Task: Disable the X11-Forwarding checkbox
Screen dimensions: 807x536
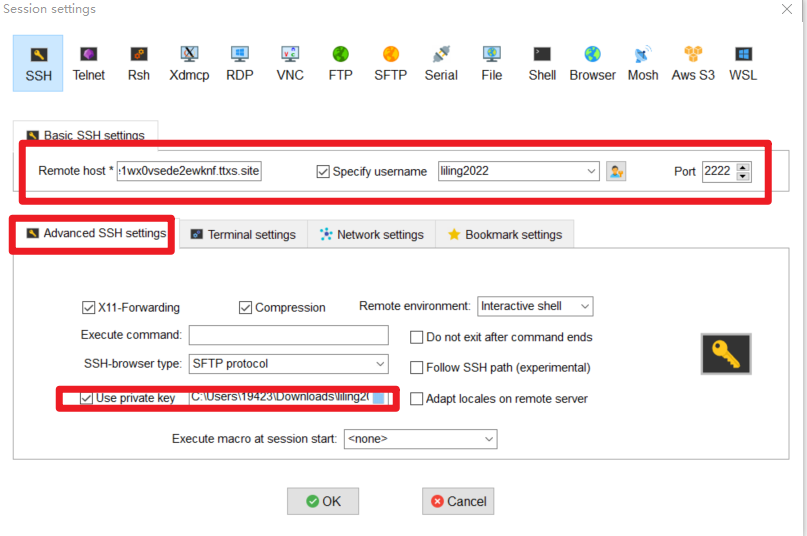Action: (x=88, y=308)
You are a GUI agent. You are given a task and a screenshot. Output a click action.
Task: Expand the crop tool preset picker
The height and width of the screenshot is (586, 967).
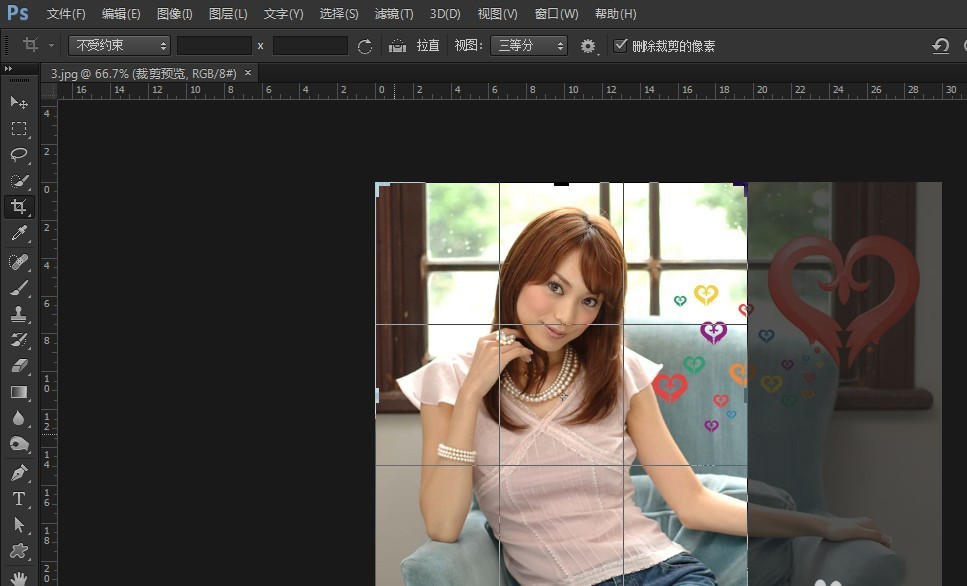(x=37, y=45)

...

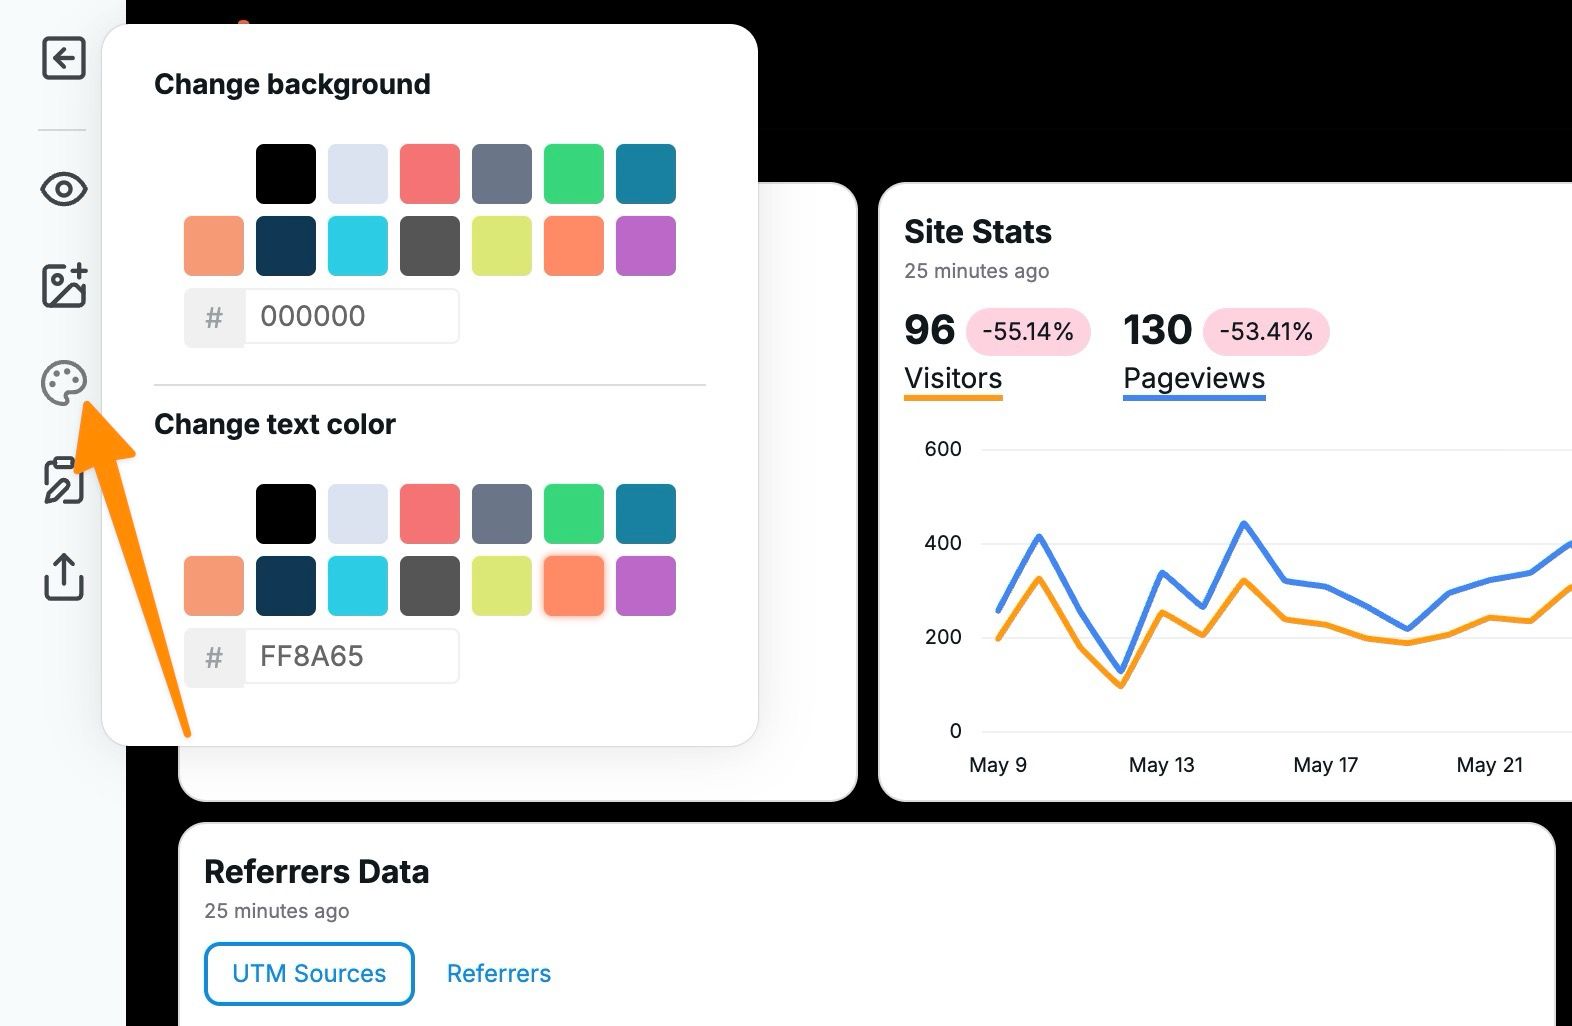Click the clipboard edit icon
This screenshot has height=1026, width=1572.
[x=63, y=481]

--

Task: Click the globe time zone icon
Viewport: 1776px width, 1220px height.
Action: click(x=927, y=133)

STATED PROBLEM: Format the lines from the one containing "Task: Disable the X11-Forwarding checkbox" through the one containing "(x=37, y=45)" as a Markdown table with the columns Row and Line, numbering each row, skipping blank lines and leaving out the pictures.

EXPECTED ANSWER:
| Row | Line |
|---|---|
| 1 | Task: Disable the X11-Forwarding checkbox |
| 2 | Screen dimensions: 807x536 |
| 3 | Action: (x=88, y=308) |
| 4 | You are a GUI agent. You are given a task and a screenshot. Output a click action. |
| 5 | Task: Expand the crop tool preset picker |
| 6 | The height and width of the screenshot is (586, 967). |
| 7 | (x=37, y=45) |